それで北海道支社を立ち上げる支社長として俺に話があった。
・・・なんか色々めんどくせ~、彼女とも別れて転職しようかな。」



「ダメ。今の所は大手だし絶対に転職しない方がいい。」



「同業他社の大手に転職でもいいだろ。」 



「ダメ。北海道支社の立ち上げの話を受けて。
そっちの方が箔がつく。」



高校3年生のカヤがそれを簡単に言ってくる。



更に・・・



「30歳頃までには安定させて。
それで31歳の歳にはこっちに戻って独立して。」



「簡単に言うなよ。」



北海道に行くことになった俺がこっちに戻り独立した時、こっちの客がどれ程ついてくれるか微妙なところだった。



「上手くいくよ、大丈夫。

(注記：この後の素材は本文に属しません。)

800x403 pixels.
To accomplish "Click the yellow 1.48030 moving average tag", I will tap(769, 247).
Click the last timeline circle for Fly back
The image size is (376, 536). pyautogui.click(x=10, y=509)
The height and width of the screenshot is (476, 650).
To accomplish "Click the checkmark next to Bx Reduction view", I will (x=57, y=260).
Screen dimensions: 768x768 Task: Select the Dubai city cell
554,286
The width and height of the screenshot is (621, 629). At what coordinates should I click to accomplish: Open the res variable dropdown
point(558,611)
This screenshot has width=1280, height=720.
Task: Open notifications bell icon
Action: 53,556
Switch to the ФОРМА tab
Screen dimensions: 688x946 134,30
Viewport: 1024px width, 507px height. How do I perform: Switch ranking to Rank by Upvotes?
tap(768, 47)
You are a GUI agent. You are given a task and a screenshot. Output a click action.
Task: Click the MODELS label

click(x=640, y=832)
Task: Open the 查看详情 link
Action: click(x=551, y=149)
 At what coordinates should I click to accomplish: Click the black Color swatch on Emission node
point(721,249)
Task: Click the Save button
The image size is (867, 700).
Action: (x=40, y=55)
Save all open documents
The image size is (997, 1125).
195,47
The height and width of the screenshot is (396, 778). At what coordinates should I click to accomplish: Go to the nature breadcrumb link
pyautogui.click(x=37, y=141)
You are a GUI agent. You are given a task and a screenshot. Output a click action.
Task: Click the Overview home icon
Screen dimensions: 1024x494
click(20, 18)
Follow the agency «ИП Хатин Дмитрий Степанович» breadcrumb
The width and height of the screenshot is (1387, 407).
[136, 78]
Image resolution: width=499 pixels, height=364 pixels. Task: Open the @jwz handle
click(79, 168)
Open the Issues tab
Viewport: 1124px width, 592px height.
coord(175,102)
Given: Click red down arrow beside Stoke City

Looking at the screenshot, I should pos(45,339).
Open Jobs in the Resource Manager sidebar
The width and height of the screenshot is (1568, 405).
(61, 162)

」



カヤが力強くそう言ってきた。



「いるでしょ、“友達”が。
ただの顧客先っていうだけじゃない普通の友達が。」



「まあ、いるけど。」



俺が答えるとカヤが深く頷き、それから泣きそうな顔になってアイスティーを見詰めた。



「朝が独立したら私を入れて欲しい・・・。」



「カヤを?神社は?」



「そんなのはまだまだ先の話。
私、朝の事務所にどうしても入りたい。」



「どうしたんだよ?」



涙を溜めているカヤには少し焦りながら聞くと、カヤが目に涙を溜めたままその目に力を込めて俺を見詰めた。



「そしたら私も朝のことに協力する。
朝の元に福と富と寿が訪れるように、私が協力する。」



「まあ、カヤが俺が独立した事務所にいるなら福も富も寿も可能だろうけど・・・。」



それだけではなさそうなカヤの雰囲気を感じ、でもカヤはもう口をキツく閉じている。
これ以上は言えないことなのだと思い、カヤの口に血が滲まないうちに俺は頷いた。



「分かった、やるよ。
代表の娘である彼女とは上手く別れて、北海道支社の立ち上げは成功させるっていうめちゃくちゃ難しい道を選んでやるよ、ブスな従妹の為だもんな。」